What Toddlers and Trump Have in Common
Every time I see my adorable 19-month-old grandnephew, lovingly nicknamed Chunky, he looks at me, scrunches his nose, perks his lips and then signals not to come anywhere near him by fake crying. I find it rather amusing and don’t take it personally as he is like that with everyone who isn’t his Daddy or Mommy. He is attached to them like white on rice, especially his Dad.

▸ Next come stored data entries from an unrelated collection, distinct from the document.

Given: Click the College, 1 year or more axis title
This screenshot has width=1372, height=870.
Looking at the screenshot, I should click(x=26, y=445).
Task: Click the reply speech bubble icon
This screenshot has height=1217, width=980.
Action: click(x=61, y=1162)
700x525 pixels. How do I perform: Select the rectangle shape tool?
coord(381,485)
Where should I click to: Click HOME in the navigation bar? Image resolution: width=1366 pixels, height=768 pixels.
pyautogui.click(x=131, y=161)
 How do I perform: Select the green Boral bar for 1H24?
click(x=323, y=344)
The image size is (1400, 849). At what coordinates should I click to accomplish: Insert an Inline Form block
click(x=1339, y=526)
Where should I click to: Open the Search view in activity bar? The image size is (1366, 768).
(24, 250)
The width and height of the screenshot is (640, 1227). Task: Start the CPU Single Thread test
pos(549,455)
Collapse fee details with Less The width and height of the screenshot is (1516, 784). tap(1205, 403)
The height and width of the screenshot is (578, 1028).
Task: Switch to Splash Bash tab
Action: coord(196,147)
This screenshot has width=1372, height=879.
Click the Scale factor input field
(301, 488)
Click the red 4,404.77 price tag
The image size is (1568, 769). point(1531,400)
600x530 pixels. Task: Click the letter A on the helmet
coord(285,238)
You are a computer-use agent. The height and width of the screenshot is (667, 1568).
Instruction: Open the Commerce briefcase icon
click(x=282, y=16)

On Thanksgiving, his Mimi, my sister, gave his parents a well-deserved break (my niece cooked a fabulous Thanksgiving meal hosted as my sister’s) and planned a sleepover for her grandkids. While his parents were preparing their getaway, I went downstairs to check on Chunky. He was happily amusing himself in the large playhouse ringing the doorbell (yes, it really rings) and going in and out the door. On a reentry he turned around and noticed me, scanned the room and quickly assessed that Mommy and Daddy were not there. Although I look a bit like Mimi, I wasn’t her either. He quickly waddled up the stairs just in time to cling to Mommy’s leg as they were about to exit. Responding to his fake cries, my niece picked him up. Fake crying immediately stopped. He then looked over his mom’s shoulder directly at me, smirked and fake spat at me.
I am still laughing.
For months now, maybe years for some of us, Trump has lived rent free in our minds robbing us of sleep and our mental health. His use of violent language threatens the emotional and psychological safety of millions of Americans who are the target of his words. His language is uniquely simplistic and divisive among U.S. presidents.
For all of us who exercised the right to vote for our candidate of choice other than him, Trump is acting like my 19-month old grandnephew glued to his MAGA supporters and to only those who voted for him, falsely claiming a landslide victory and a mandate by his Americans.
We cannot give him the luxury of a ‘wait and see approach.” As Maya Angelou says, “when someone shows you who they are, believe them…the first time.” We have plenty of data about his toddler behavior and spitting on Americans he doesn’t like with his words. We saw what his rhetoric did on January 6th and how his extremist message continues to divide us.
We must continually remind Trump and his administration that we are ALL Americans, and that our voices matter as well. Not any less than those who voted for Trump. Votes determine the direction for policies and are not permission to bully, disrespect, and threaten other Americans. A simple truth that unfortunately is necessary to reinforce with Trump, just as we would toddlers when they need to be disciplined.
On matters of civility, respect, justice, equity, inclusion, and integrity, we can’t afford to wait this one out. Policies change with every administration, but we will lose the very soul of this country if we aren’t grounded in these values that are the bedrock of our democracy. We must be vigilant and fight for accountability especially during this administration. There is no way we can negotiate the moral incompatibility that most Americans, including some of those who voted for him, have with his rhetoric. Those who voted for Trump, and claim only to buy into his policies and not condone his behaviors, have a special obligation to hold him accountable for a civil society.
When my adorable grandnephew fake spits at me and clings to his parents, I laugh and look forward to the day when he is older and maturity and virtue lead his actions, and we can talk about this precious time and laugh together.
Sadly, with Trump, it is not a laughing matter.
It will be much harder during this second term to hold Trump accountable for the tone and impact of his words. But we must do it. We also must expose enablers of his disrespectful and often vile rhetoric and work to vote them out of office. We cannot give up on demanding respect from him and each other.
Never.
Words create worlds.
I am working for the day when, as adults, our precious toddlers will know that we didn’t condone, approve of, or dismiss Trump’s rhetoric and, as a result, they experience the full benefits of a civil, safe, humane and healthy society.